My EU health card required renewing, so I typed in the URL shown on my current card. Given that it was shown on my card I presumed that it was the correct website.
If you do this it takes you direct to a website which you assume is the site you need.
You trawl through renewal form and complete the info
Having completed the details you find there is a fee of £14.99 to pay.
Thinking it was yet another backdoor stealth tax; foolishly I paid.
You then get an email saying you your payment has been received and the card(s) will be sent out to you in the next 7 to 10 days. and an email has been sent to your inbox.
The email comes from an automated service in Luxembourg and also informs you that you cannot cancel your payment as the automated procedure began when you clicked "agree to terms and conditions"
The correct website you need is where you will find that the cards are FREE http://www.direct.gov.uk/en/Diol1/DoItOnline/DG_4018163 
Hope this prevents you from making the mistake I did.
Rgds
Angry from Harborough


----------



## rogerblack (May 1, 2005)

Thanks for the warning.

Where did the original card come from and what's the url you say is dodgy?
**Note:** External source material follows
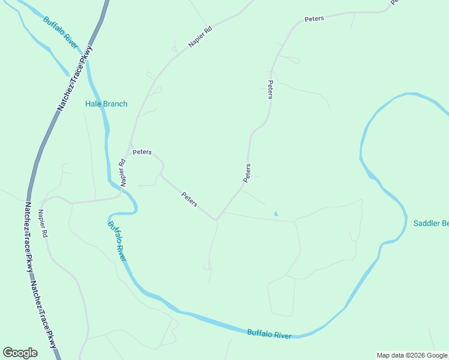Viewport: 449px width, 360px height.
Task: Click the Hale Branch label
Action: (106, 104)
It doesn't seem to tie up with what's on a genuine EHIC card.

The only url on my EHIC card is the one given on the back to find out how much you may be charged (for treatment) when abroad and how to claim, it's:

www.nhs.uk/healthcareabroad

On that page, there's a link to apply for a card, which goes to the same page as your directgov page links; there's also a warning about unofficial sites which charge, here's the full quote:

Contacts
Apply for a free EHIC online at www.ehic.org.uk.
The EHIC is entirely free of charge. However, other, unofficial, websites may charge you if you apply through them.
If you're having difficulties with the online application form, to update your personal details, or to replace a lost or stolen card, call the automated EHIC application service on 0845 606 2030.
For general enquiries about the EHIC or claim refunds, call the Overseas Healthcare Team on 0191 218 1999. If calling from abroad ring +44 191 218 1999.


----------



## rayc (Jun 3, 2008)

wooly said:


> Hi I dont know if this has been posted before but it came to me from a reliable source. The link given is cosha
> "I have just received this from a friend and thought you might appreciate me passing it on:
> I have just been conned and want to warn you of the scam I fell into.
> My EU health card required renewing, so I typed in the URL shown on my current card. Given that it was shown on my card I presumed that it was the correct website.
> ...


Which did a report on this in July 2011
http://www.which.co.uk/news/2011/07/european-health-insurance-card-warning-258987/


----------



## rogerblack (May 1, 2005)

rayc said:


> wooly said:
> 
> 
> > Hi I dont know if this has been posted before but it came to me from a reliable source. The link given is cosha
> ...


Looks like the regulator on this has been about as much use as all the other so-called regulators, since a Google search for EHIC results in several of these organisations who charge coming out high on the list, including some paid listings at the very top. :roll:


----------